Mistakes in sse4_despace_branchless_mask8

lemire / despacer

C library to remove white space from strings as fast as possible

BSD 3-Clause "New" or "Revised" License

151 stars 14 forks source link

Mistakes in sse4_despace_branchless_mask8 #6

Closed avodaniel closed 7 years ago

avodaniel commented 7 years ago

I found a few mistakes in sse4_despace_branchless_mask8(.), they probably don't influence benchamerk results but prevent it from generating correct string:

_mm_or_si128(m1,m2) should be replaced with _mm_and_si128(m1,m2), because 0xFF & x == x, 0xFF | x = 0xFF .
Tables are probably wrong too (on Intel CPUs). First line of despace_mask8_1 should look:

0xff,0xff,0xff,0xff,0xff,0xff,0xff,0xff,0x8,0x9,0xA,0xB,0xC,0xD,0xE,0xF,

instead of:

0xff,0xff,0xff,0xff,0xff,0xff,0xff,0xff,0x7,0x6,0x5,0x4,0x3,0x2,0x1,0x0,

First line of despace_mask8_2 should look:

0x0,0x1,0x2,0x3,0x4,0x5,0x6,0x7,0xff,0xff,0xff,0xff,0xff,0xff,0xff,0xff,

instead of:

0xf,0xe,0xd,0xc,0xb,0xa,0x9,0x8,0xff,0xff,0xff,0xff,0xff,0xff,0xff,0xff,

lemire commented 7 years ago

Thanks. I will correct these things and add unit tests soon.

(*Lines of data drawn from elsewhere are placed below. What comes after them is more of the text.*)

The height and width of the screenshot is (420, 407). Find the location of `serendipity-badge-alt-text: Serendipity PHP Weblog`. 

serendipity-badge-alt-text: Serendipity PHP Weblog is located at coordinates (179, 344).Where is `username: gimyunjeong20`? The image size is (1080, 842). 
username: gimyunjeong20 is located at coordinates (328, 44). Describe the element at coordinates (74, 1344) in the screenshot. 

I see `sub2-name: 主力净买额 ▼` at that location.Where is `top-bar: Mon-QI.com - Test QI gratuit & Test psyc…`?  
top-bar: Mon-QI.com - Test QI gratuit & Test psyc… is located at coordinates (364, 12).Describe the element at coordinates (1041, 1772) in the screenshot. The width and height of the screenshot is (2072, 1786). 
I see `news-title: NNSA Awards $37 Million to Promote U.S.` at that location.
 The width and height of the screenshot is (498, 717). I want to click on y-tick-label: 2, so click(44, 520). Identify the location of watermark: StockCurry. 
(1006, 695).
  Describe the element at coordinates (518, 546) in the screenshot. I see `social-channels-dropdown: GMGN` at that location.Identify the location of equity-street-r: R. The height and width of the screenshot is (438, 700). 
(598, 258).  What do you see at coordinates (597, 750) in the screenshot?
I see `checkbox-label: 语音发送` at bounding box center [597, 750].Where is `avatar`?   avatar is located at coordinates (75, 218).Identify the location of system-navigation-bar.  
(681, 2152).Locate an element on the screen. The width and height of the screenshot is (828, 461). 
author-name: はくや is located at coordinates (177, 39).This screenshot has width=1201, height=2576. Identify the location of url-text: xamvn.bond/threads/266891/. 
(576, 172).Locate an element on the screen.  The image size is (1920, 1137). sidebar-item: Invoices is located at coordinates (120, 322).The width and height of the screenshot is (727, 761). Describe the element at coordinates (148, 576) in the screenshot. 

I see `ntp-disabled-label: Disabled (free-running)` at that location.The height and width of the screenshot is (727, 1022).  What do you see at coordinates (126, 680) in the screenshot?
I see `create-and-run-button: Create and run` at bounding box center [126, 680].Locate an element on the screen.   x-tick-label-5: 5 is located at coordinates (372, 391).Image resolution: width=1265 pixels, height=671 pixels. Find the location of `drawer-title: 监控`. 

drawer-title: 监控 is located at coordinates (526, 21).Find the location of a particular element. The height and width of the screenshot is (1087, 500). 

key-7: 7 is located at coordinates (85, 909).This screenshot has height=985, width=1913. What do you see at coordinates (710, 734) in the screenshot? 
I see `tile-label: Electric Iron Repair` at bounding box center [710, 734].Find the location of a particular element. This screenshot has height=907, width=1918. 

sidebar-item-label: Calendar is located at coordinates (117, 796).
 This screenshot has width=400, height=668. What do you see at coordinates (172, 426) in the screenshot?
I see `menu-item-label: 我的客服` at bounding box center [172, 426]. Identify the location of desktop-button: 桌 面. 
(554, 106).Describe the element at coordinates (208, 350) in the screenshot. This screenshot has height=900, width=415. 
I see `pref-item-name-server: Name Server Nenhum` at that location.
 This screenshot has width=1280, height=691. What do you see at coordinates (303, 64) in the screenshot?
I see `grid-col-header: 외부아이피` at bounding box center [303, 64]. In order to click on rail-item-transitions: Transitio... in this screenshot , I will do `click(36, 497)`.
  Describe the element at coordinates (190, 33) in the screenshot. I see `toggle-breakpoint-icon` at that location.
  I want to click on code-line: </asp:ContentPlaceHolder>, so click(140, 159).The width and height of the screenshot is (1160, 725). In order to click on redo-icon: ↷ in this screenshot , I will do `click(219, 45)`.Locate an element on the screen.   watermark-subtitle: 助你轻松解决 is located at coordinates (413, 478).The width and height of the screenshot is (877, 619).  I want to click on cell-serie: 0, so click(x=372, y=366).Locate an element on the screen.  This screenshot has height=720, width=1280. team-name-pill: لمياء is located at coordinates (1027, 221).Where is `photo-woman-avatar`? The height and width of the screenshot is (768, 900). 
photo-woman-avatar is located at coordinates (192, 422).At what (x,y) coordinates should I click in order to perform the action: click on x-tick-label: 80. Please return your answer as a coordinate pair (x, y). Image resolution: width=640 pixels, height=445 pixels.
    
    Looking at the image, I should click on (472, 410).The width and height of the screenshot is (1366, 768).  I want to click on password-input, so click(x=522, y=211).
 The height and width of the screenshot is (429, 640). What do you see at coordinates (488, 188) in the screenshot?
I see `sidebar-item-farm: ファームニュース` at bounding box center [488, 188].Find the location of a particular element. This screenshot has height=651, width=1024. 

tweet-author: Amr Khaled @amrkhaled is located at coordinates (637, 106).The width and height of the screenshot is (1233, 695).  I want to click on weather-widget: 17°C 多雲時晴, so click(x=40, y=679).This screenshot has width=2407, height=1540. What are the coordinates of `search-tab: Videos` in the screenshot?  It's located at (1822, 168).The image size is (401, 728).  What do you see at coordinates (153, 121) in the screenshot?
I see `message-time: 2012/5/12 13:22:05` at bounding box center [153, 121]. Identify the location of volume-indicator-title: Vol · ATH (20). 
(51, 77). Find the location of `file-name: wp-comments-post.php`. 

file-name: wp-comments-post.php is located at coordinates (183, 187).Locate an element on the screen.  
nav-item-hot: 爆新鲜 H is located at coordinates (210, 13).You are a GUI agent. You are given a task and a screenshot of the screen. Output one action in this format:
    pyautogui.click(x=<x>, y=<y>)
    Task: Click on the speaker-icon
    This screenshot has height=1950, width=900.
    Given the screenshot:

lemire commented 7 years ago

I have added unit tests, and removed sse4_despace_branchless_mask8 since, as you point out, it is buggy. I don't have time to fix it right now. I am closing this issue, if you have time to fix sse4_despace_branchless_mask8, please let me know.

aqrit commented 7 years ago

in my fork,

all possible space/not_space combinations are checked. see the fillwithtext() and test_time() functions.

despace_ssse3_lut_1kb should be comparable to sse4_despace_branchless_mask8 for speed but with a much smaller table.

the popcnt instruction gives a noticeable but small benefit, however it is not really a sse4.2 instruction... IMO it is not worth it over plain ssse3.

using avx2's vpermd one can get good speed using only in-register luts.

           ssse3_lut_1mb:   66581270
            avx2_lut_1mb:   65218578
             avx2_vpermd:   66947818

lemire commented 7 years ago

@aqrit Wow. I merged your code which now benefits from unit testing (though not of your better, albeit slower, benchmark).

I am very impressed with avx2_vpermd. This is remarkable work.